Urgent11 flaws affect more medical, industrial devices than previously thought
When, in late July, Armis researchers revealed the existence of the so-called Urgent11 vulnerabilities in Wind River’s VxWorks real-time operating system, they noted that RTOS offerings by other vendors may also be vulnerable.
As it turns out, they were right – they are also present is some versions of these Real Time Operating Systems:
- OSE by ENEA
- INTEGRITY by Green Hills
- Nucleus RTOS by Mentor
- ITRON by TRON Forum
- ZebOS by IP Infusion.
(The researchers also said Microsoft’s ThreadX is vulnerable, though Microsoft says they never released a version of ThreadX bundled with the IPnet stack. But, the company noted, some hardware makers could have used ThreadX and a custom set IPnet in the hardware.)
The source of the vulnerabilities
The source of the vulnerabilities (CVE-2019-12255 to CVE-2019-12262) is IPnet, an TCP/IP stack used by these various operating systems.
The IPnet TCP/IP stack was created by Swedish software firm Interpeak, which was acquired by Wind River in 2006, and that’s how the stack ended up in its VxWorks RTOS.
But before the acquisition, Interpeak had already licensed the IPnet stack to a variety of customers, and this is how it ended up in those other RTOS.
Additional discoveries
The discovery of the same vulnerabilities in other RTOS has been triggered by a hospital that uses the Armis security platform: they found that the BD Alaris PC Unit infusion pumps they were using had them, despite not running Wind River’s VxWorks RTOS.

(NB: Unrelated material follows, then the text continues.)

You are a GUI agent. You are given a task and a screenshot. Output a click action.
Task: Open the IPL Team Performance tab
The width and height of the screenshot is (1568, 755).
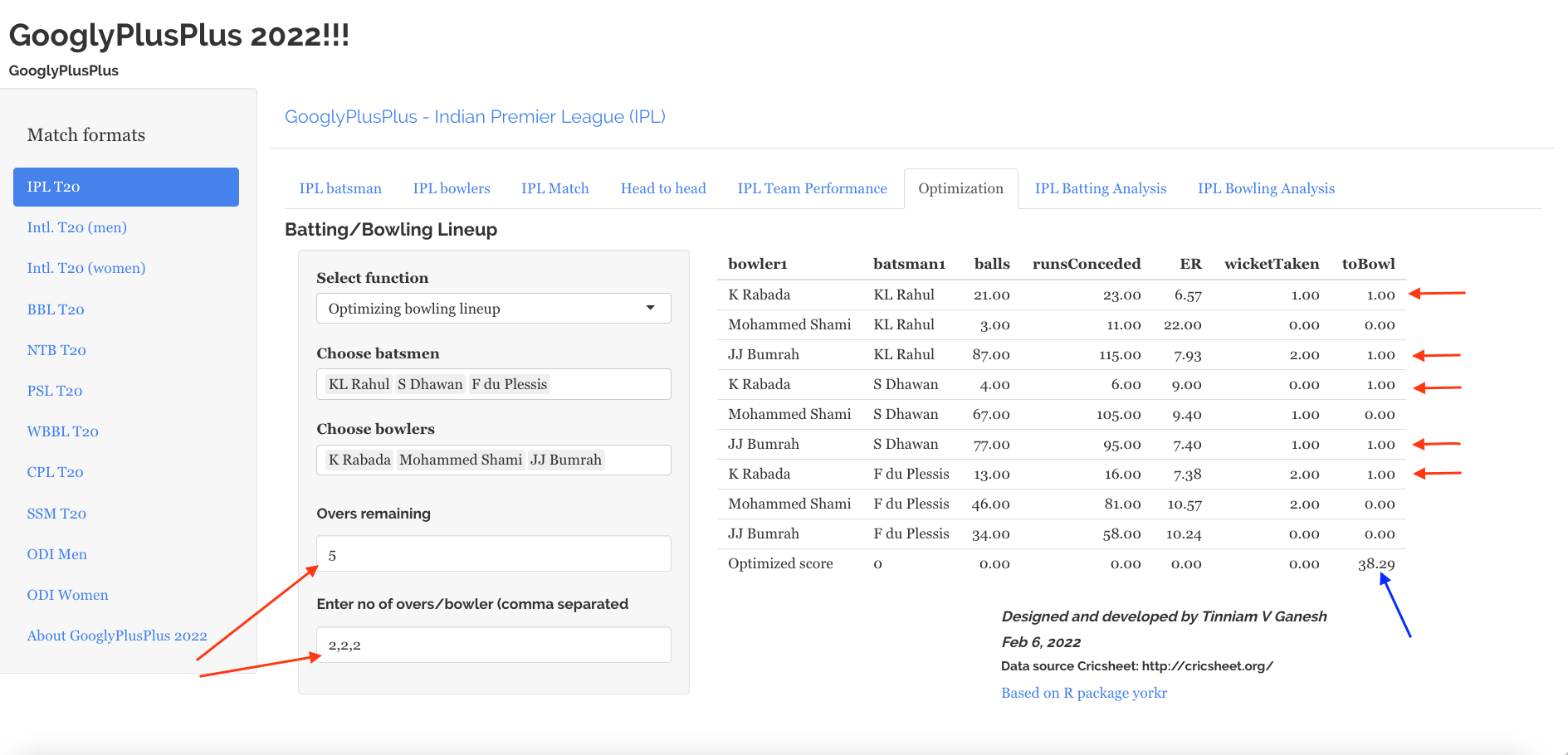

“While we considered the possibility of operating systems other than VxWorks being affected, which we referenced in our original disclosure, the BD Alaris pump provided confirmation of the complexity and broader reach of these vulnerabilities,” said Ben Seri, vice president of research & head of Armis Labs.
The discovery of the vulnerabilities in other RTOS have widened the initial estimated impact to millions of additional medical, industrial and enterprise devices, the company noted.
What now?
Not all versions of all the mentioned RTOS sport the Urgent11 vulnerabilities. The various RTOS providers should provide or have already provided specifics, patches and mitigations (Wind River has).
The list of affected devices is sizeable and diverse (SCADA devices, patient monitors, firewalls, printers, etc.).
It includes devices by Avaya, Schneider Electric, Siemens, Sonicwall, Xerox, ABB, Dräger, GE Healthcare, Honeywell, Alcatel-Lucent, and others. Armis has linked to these manufacturers’ security advisories in their blog post.
The US DHS (1, 2) and the Food and Drug Administration have released advisories that offer more details about affected RTOS, available mitigations and patches, and advice for manufacturers, health care providers and health care facility staff (including IT staff).
Armis has provided an Urgent11 signature and Snort rules to be freely used by Firewall and IDS solutions to detect and help prevent any attempt to exploit these vulnerabilities.
They’ve also released a free detection tool that can identify devices using the IPnet stack (whether VxWorks-based or otherwise), as the chances of more RTOS and devices being vulnerable are considerable.